Anonymous wrote:Which ice cream is better? My kids have shamed me for not ever having Ice cream at home. I’d like to get the best tasting store bought ice cream. Thank you.
Anonymous wrote:Breyer's vanilla, vanilla and chocolate. Turkey Hill for other flavors. did not like tillamook l, had a gummy texture.
Anonymous wrote:Anonymous wrote:I like Talenti vanilla, Breyers chocolate and Hagen-Dazs Matcha/green tea I don't like a lot of things in my ice cream so will defer to others for the hunks and chunks stuff.
wait where you find these? i browse ice cream aisle 3 times a week never seen it ever!!!
Anonymous wrote:I like Talenti vanilla, Breyers chocolate and Hagen-Dazs Matcha/green tea I don't like a lot of things in my ice cream so will defer to others for the hunks and chunks stuff.

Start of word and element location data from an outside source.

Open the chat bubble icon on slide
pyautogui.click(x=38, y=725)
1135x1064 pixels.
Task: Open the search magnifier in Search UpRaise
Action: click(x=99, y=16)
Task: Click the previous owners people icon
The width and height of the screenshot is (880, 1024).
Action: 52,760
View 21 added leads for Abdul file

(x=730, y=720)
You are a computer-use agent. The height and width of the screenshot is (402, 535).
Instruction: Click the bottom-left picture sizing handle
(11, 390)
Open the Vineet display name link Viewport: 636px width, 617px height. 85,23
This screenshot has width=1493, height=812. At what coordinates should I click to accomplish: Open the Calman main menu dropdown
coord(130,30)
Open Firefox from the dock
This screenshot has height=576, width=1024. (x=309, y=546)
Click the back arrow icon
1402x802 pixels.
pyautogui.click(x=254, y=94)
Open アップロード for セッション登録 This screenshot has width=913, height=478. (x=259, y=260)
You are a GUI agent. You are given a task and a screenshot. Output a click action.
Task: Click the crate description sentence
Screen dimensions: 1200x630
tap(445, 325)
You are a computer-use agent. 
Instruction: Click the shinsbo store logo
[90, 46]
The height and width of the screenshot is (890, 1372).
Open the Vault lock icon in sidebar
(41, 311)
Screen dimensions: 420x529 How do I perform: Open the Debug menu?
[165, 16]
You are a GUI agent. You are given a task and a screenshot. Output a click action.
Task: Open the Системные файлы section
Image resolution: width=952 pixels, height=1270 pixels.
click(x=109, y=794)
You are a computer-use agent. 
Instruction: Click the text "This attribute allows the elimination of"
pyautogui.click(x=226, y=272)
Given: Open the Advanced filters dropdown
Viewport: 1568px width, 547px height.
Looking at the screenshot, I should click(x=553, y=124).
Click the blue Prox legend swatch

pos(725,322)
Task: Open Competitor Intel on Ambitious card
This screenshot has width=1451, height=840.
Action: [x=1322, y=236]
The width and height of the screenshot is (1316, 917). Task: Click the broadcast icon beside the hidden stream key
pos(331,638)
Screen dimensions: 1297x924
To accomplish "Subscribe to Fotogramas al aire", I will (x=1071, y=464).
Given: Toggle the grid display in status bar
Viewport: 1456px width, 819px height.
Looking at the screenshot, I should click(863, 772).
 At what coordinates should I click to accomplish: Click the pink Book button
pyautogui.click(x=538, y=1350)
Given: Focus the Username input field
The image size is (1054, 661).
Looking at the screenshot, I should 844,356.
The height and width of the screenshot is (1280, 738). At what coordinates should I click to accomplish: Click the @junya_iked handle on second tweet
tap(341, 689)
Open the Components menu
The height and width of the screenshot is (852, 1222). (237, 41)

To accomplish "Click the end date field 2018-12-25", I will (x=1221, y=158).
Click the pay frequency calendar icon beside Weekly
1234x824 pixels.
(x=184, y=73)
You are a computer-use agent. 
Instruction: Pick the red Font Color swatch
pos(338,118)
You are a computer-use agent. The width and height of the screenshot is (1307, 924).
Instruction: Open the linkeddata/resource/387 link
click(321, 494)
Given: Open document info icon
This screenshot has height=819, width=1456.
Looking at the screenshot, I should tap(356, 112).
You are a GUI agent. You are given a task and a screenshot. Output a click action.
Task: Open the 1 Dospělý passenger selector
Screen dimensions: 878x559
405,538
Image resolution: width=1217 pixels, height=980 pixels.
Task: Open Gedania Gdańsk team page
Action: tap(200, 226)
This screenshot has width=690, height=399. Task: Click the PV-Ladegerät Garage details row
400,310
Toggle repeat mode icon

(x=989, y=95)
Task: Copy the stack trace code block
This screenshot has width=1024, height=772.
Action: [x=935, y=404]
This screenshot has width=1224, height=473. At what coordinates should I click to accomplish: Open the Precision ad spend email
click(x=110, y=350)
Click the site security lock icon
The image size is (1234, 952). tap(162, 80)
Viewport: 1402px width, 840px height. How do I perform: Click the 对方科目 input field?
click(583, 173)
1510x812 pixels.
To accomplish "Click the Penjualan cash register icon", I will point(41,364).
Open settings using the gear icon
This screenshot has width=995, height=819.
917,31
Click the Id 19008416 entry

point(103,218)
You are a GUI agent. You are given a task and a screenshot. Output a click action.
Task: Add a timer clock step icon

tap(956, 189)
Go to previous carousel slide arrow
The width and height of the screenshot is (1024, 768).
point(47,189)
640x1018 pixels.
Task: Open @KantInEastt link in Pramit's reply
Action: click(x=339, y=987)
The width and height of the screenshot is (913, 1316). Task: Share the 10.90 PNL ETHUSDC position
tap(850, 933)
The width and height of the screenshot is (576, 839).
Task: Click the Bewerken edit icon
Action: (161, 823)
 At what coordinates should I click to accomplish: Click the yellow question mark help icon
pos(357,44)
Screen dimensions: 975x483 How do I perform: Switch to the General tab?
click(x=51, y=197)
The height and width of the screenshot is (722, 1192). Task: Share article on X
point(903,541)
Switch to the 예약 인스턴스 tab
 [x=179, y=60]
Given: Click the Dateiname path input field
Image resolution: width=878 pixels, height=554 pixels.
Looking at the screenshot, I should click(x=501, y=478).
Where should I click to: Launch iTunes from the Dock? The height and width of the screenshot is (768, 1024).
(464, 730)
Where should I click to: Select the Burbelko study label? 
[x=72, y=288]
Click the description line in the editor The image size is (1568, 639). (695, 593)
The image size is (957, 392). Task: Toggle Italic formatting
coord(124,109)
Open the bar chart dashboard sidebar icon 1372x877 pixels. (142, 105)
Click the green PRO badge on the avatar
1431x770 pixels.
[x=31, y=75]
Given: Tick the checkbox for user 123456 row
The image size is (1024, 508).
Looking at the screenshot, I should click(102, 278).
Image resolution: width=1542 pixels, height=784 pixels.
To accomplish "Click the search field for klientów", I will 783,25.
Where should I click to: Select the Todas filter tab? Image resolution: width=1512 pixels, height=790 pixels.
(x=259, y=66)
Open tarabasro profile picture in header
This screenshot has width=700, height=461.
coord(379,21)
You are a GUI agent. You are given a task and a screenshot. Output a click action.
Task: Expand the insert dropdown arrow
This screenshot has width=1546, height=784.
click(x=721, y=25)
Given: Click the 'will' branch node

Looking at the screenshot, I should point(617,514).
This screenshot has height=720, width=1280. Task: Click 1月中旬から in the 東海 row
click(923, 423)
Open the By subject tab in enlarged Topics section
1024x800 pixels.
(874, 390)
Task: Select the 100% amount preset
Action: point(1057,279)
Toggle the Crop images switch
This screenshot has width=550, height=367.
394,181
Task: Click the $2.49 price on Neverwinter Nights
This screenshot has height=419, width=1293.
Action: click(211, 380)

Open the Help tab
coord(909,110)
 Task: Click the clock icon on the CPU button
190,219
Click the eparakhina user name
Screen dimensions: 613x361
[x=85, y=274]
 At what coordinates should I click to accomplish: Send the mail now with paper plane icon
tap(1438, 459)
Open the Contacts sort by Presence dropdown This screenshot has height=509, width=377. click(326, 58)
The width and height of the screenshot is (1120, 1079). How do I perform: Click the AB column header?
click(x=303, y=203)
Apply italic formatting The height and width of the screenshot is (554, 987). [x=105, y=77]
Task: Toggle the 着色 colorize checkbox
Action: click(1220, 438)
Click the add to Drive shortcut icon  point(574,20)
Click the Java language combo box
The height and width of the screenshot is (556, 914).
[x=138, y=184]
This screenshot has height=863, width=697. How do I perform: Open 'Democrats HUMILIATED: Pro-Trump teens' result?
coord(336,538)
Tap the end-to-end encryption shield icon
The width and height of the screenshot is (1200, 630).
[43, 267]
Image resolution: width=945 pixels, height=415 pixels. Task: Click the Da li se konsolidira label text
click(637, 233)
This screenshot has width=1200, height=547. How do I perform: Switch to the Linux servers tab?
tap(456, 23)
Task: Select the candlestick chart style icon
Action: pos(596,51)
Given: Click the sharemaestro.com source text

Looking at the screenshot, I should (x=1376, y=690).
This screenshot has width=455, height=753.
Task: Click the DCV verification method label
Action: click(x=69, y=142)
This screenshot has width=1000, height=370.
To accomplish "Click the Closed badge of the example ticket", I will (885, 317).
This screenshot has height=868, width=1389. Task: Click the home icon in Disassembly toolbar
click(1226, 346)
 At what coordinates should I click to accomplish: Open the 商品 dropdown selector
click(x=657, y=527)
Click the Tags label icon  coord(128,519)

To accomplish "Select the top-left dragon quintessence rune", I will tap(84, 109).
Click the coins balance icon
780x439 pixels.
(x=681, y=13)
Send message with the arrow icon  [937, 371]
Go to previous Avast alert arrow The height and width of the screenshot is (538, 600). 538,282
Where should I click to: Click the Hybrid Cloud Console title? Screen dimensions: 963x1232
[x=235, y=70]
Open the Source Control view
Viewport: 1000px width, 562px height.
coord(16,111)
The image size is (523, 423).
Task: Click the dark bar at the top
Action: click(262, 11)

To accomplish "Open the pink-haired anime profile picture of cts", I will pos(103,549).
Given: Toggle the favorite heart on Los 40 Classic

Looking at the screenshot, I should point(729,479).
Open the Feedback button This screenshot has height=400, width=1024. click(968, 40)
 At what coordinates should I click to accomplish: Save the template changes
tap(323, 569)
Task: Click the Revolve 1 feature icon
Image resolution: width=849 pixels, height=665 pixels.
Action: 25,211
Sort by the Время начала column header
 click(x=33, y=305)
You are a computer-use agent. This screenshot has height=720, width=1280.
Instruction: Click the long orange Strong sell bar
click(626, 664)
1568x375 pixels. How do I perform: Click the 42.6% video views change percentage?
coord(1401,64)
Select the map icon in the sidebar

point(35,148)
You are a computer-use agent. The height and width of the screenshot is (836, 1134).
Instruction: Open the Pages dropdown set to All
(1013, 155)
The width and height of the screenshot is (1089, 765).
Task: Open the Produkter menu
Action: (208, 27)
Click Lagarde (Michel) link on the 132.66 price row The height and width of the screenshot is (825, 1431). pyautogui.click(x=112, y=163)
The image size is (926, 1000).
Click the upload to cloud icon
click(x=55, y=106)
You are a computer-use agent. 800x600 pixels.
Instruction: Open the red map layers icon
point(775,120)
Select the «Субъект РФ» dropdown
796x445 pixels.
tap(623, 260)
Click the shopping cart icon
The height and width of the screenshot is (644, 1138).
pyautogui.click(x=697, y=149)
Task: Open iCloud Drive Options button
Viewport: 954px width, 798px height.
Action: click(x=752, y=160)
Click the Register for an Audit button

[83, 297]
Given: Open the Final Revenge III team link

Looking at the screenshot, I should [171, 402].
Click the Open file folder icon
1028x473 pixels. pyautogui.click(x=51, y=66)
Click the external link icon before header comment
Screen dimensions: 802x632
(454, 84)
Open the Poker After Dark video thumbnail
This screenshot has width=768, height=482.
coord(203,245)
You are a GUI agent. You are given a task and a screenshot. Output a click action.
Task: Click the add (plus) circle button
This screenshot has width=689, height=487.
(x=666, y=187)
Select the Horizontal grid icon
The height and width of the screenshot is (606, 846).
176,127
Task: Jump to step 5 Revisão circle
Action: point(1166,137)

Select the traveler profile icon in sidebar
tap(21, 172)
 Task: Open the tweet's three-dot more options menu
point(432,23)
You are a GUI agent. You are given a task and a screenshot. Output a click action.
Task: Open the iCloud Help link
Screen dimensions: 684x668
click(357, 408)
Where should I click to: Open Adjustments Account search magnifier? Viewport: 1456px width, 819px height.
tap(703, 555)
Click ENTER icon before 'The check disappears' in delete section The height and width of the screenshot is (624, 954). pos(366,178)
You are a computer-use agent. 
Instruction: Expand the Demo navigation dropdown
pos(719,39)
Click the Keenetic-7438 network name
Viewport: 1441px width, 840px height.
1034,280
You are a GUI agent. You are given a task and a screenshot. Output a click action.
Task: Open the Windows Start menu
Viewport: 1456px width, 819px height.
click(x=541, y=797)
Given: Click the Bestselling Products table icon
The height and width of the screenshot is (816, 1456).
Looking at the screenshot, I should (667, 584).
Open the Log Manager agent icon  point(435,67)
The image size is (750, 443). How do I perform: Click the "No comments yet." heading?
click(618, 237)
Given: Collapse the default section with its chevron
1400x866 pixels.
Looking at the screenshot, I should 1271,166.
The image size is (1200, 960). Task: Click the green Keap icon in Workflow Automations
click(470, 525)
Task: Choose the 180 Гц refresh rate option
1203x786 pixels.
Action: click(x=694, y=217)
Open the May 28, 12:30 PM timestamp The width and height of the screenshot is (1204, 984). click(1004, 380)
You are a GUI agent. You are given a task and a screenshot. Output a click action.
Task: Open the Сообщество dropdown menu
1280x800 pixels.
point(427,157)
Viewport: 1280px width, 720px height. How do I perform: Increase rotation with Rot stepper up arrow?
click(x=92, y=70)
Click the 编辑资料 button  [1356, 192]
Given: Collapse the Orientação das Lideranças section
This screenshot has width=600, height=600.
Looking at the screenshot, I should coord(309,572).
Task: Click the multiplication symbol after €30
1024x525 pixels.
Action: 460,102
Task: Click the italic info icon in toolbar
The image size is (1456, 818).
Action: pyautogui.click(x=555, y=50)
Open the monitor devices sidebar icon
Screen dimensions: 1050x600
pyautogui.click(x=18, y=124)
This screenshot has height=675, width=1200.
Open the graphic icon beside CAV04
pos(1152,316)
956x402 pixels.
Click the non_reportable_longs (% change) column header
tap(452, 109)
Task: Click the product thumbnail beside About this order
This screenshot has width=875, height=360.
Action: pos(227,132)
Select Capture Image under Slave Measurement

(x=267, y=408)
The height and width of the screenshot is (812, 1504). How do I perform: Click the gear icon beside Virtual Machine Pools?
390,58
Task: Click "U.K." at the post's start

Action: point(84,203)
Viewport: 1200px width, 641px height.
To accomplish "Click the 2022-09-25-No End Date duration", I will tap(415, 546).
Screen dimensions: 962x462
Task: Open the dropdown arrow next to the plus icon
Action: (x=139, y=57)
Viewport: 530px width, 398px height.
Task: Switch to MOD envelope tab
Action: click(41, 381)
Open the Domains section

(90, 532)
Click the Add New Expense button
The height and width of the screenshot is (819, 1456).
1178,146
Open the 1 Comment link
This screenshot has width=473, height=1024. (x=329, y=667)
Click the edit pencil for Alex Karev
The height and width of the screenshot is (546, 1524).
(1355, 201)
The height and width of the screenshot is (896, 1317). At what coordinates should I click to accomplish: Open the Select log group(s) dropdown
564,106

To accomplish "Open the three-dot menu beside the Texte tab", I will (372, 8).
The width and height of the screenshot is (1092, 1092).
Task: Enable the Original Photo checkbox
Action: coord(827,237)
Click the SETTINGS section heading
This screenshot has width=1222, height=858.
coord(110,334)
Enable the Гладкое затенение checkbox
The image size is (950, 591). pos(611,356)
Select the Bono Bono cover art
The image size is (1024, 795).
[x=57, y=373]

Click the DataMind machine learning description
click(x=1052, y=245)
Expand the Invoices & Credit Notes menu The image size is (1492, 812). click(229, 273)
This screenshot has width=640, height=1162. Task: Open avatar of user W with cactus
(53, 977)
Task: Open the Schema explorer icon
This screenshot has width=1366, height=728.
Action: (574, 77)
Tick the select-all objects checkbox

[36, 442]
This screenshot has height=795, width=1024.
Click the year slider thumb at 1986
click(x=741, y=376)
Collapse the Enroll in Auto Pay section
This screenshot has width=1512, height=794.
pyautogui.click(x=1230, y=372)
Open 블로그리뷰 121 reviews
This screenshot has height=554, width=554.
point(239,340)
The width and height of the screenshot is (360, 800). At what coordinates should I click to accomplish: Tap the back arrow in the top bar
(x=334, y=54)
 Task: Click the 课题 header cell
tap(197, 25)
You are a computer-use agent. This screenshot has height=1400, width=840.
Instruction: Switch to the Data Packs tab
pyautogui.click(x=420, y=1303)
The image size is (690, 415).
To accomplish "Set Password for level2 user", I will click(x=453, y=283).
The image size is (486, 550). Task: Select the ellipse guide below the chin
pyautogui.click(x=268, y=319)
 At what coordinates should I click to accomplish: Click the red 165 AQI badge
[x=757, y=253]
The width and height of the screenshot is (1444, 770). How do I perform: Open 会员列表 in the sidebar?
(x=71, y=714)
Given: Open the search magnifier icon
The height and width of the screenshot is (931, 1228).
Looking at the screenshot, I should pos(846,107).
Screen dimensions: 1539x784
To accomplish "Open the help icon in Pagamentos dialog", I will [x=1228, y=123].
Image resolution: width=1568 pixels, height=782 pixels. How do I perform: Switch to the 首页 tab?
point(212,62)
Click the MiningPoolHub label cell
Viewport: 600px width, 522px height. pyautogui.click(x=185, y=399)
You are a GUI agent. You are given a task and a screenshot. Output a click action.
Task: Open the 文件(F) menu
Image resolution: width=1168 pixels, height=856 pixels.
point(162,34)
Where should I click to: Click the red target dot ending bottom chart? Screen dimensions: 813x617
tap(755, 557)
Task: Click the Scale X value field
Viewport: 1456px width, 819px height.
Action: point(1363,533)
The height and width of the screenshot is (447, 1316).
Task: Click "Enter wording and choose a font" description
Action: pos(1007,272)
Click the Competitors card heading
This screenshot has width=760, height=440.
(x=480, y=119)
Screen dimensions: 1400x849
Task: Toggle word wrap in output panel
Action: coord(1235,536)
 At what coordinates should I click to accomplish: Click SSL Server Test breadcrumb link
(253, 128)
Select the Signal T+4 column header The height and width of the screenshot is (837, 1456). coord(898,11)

Anonymous wrote:Anonymous wrote:Grew up with Breyer's ice cream. It isn't ice cream if it isn't Breyers. Don't enjoy Ben & Jerry's.
Today's Breyers isn't the Breyers you grew up with. Remember back when their selling point was "our only ingredients are milk, cream, sugar, and eggs?" Well, look at what they have become. Most of their products can't even legally call themselves "ice cream." They have to say "frozen dairy dessert" because it doesn't have the required milkfat percentage.
Anonymous wrote:Anonymous wrote:
Also, I do remember that ad campaign - late 80's or early 90's? I remember commercials with a little kid reading the ingredient list of competitors and stumbling over all the weird manufactured ingredients, then reading the Breyer's ingredients. Was sorta ahead of their time back then, before the healthy/natural eating trend nowadays. It's sad that they didn't hold onto that heritage and brand identity; it would actually be successful now, but they went the wrong direction with their manufacturing.
Unilever decided to cut cost and ride the brand equity all the way into the ground. It takes a long time for consumers to realize that a once quality brand is now garbage and during that time, margins can be enormous
Anonymous wrote:
Also, I do remember that ad campaign - late 80's or early 90's? I remember commercials with a little kid reading the ingredient list of competitors and stumbling over all the weird manufactured ingredients, then reading the Breyer's ingredients. Was sorta ahead of their time back then, before the healthy/natural eating trend nowadays. It's sad that they didn't hold onto that heritage and brand identity; it would actually be successful now, but they went the wrong direction with their manufacturing.